▶ [Exercise goal] Rewrite the part that begins with the line containing "You are a computer-use agent." and ends with the line containing "Instruction: Click green", swapping "checkmark" for "check icon" and keeping everything else unchanged.

▶ [Data in this exercise]
-=-=-
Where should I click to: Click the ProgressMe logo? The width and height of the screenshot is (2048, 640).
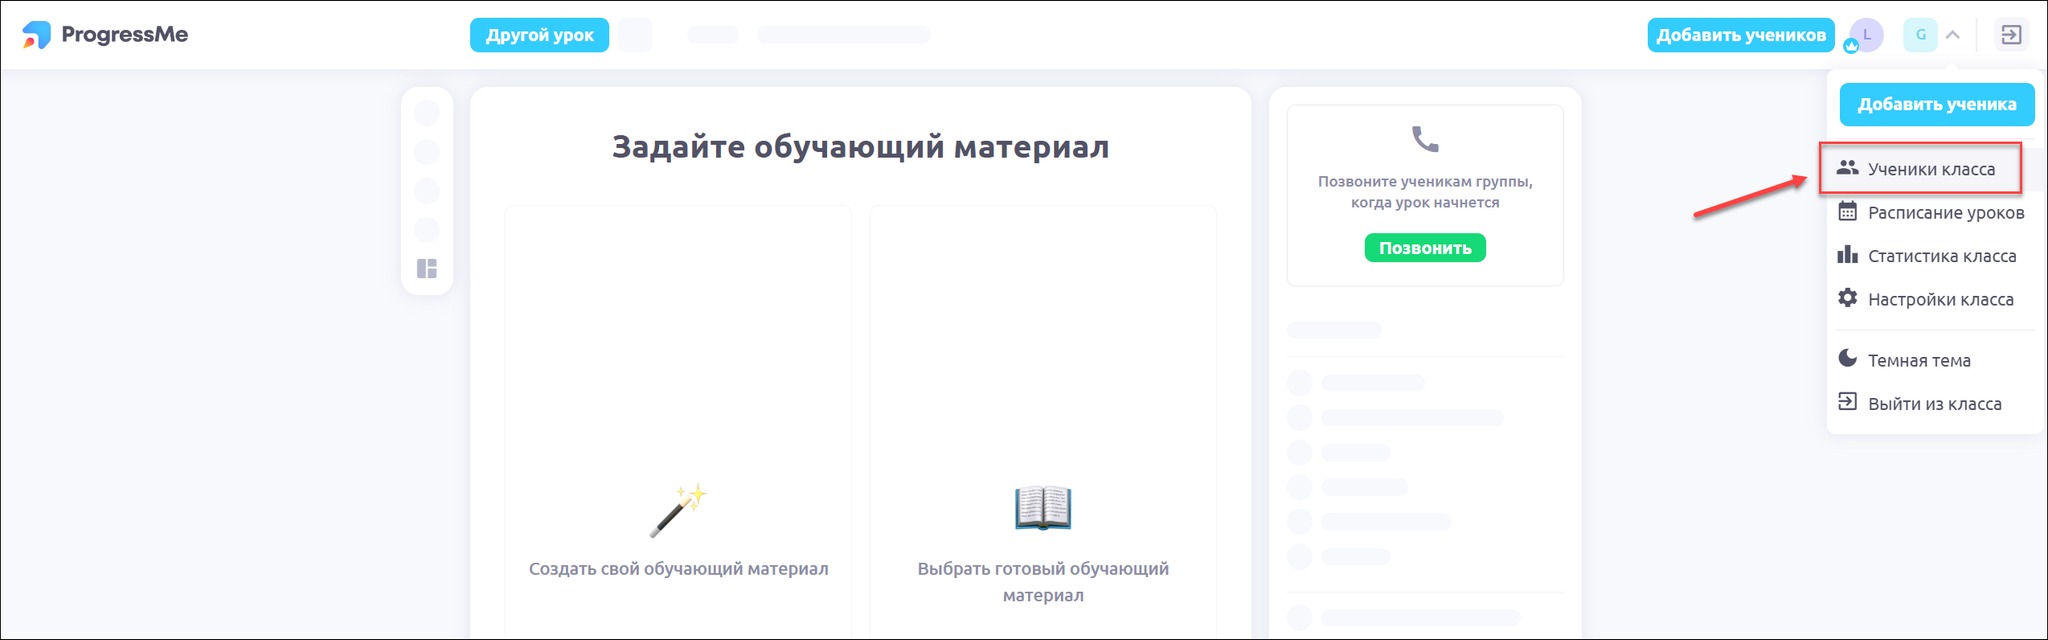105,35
-=-=-
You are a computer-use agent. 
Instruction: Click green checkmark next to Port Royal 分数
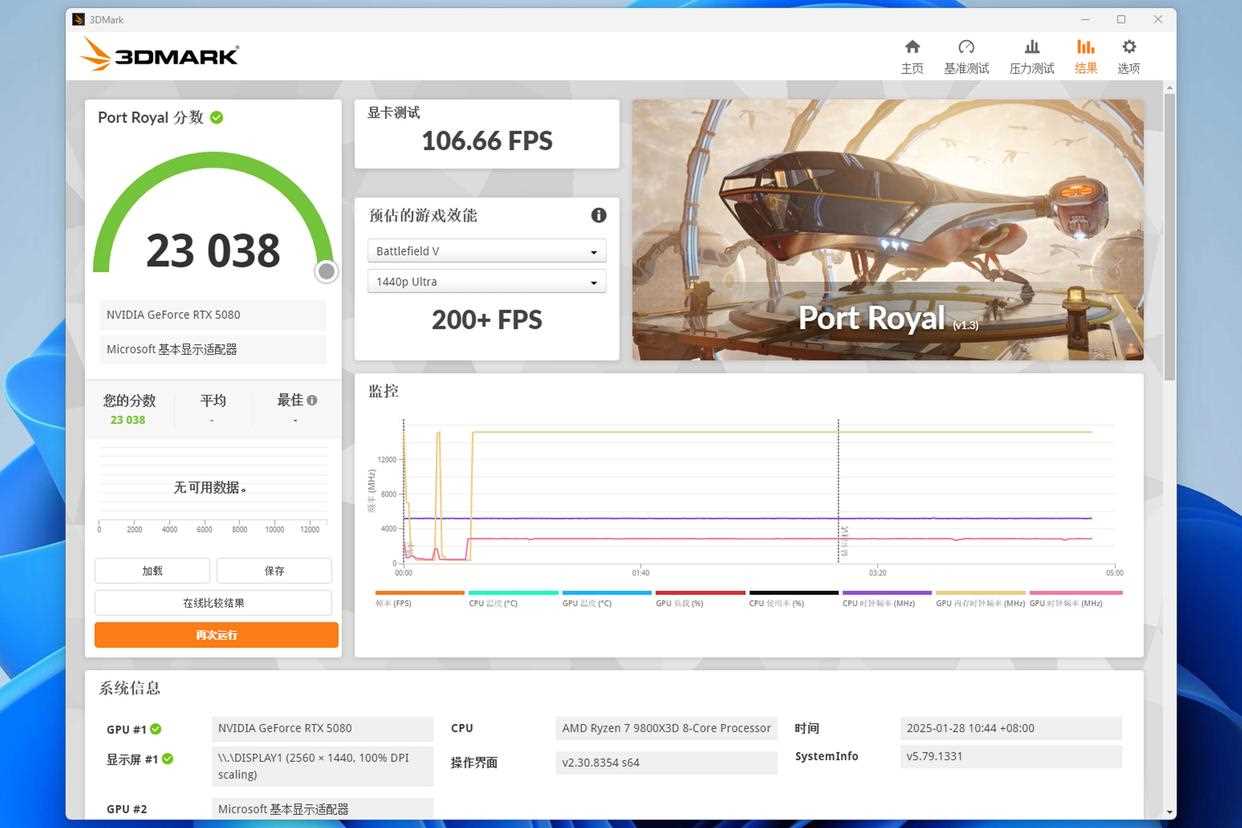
-=-=-
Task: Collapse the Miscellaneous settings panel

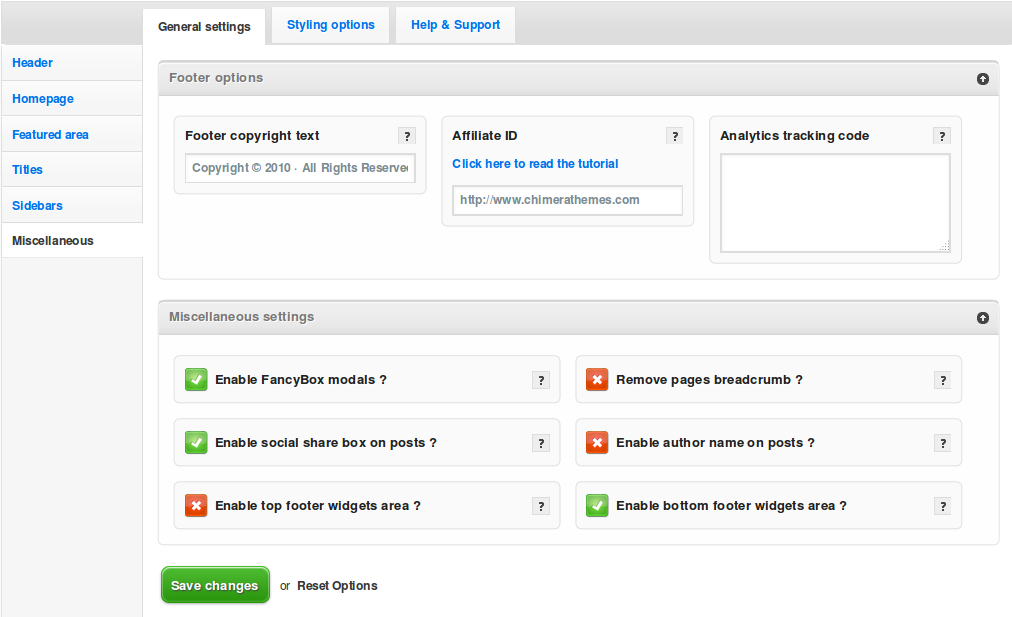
-=-=-
▶ [Result of this exercise]
You are a computer-use agent. 
Instruction: Click green check icon next to Port Royal 分数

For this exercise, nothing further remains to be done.